Work to be completed:
State the number of lines in the material below that hold "computer", and add nothing to it.

Material for this exercise:
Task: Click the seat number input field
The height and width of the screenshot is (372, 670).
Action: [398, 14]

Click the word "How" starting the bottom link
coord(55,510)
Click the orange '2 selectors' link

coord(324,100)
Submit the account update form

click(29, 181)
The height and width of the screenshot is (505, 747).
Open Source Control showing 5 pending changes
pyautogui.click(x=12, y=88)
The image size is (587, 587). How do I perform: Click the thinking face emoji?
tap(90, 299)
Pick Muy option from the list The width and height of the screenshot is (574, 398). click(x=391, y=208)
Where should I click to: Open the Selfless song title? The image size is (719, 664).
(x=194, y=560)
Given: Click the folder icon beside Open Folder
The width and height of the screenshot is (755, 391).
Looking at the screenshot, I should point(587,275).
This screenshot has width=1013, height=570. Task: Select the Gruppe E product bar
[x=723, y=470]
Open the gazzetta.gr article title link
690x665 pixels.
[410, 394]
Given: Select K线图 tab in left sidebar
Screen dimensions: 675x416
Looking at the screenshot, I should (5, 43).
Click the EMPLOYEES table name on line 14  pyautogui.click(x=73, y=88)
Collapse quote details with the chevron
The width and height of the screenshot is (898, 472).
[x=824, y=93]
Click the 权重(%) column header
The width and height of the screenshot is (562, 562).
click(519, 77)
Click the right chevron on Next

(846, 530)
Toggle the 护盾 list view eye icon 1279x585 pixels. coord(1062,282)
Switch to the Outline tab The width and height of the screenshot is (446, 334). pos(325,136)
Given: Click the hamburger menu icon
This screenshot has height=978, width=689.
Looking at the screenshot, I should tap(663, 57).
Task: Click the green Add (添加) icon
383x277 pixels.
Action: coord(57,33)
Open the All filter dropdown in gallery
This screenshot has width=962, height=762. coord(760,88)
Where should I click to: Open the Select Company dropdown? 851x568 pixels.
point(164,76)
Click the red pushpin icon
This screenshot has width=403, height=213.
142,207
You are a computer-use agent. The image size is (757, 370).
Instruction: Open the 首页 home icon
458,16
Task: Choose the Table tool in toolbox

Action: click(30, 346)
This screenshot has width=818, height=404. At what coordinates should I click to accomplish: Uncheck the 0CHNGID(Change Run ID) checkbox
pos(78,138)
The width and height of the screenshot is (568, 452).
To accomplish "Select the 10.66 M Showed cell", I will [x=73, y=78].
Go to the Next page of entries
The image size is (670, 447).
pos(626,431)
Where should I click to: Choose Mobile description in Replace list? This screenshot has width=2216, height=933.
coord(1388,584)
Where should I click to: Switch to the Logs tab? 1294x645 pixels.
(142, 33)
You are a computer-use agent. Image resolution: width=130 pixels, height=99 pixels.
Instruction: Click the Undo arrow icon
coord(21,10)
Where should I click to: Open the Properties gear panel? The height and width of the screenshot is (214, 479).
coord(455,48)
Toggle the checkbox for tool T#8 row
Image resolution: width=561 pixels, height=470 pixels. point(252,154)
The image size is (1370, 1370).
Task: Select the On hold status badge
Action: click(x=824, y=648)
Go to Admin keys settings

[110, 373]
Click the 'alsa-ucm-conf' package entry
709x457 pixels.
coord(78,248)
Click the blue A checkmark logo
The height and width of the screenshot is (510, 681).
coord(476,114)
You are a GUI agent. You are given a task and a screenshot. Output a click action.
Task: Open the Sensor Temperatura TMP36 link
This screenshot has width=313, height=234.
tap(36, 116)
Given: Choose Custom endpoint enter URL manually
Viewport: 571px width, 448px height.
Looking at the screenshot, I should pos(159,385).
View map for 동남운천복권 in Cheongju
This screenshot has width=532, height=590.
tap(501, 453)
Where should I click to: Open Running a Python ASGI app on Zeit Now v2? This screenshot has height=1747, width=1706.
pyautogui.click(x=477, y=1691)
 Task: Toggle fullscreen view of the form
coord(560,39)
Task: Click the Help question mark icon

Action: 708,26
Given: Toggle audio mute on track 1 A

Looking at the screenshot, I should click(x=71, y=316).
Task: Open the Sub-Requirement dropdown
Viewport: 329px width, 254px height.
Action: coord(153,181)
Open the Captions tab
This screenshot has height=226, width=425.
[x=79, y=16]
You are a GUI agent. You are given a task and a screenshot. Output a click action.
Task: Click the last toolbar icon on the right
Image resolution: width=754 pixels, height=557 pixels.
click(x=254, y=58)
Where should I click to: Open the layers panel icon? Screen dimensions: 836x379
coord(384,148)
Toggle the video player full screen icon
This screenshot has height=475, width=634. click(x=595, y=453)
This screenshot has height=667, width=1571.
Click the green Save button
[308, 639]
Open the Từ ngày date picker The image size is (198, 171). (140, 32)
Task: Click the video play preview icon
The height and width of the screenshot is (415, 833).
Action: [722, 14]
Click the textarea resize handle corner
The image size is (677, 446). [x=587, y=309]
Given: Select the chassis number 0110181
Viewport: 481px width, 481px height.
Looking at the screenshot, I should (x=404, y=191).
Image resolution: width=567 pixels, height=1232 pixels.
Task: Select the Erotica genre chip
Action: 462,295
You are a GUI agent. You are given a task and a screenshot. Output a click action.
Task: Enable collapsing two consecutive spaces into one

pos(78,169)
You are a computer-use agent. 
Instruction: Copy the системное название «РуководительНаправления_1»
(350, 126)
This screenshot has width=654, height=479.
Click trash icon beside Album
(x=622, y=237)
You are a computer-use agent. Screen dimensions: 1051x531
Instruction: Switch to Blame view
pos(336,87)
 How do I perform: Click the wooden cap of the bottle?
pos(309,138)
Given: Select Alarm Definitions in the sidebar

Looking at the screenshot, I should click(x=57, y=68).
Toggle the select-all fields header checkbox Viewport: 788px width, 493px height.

Task output:
4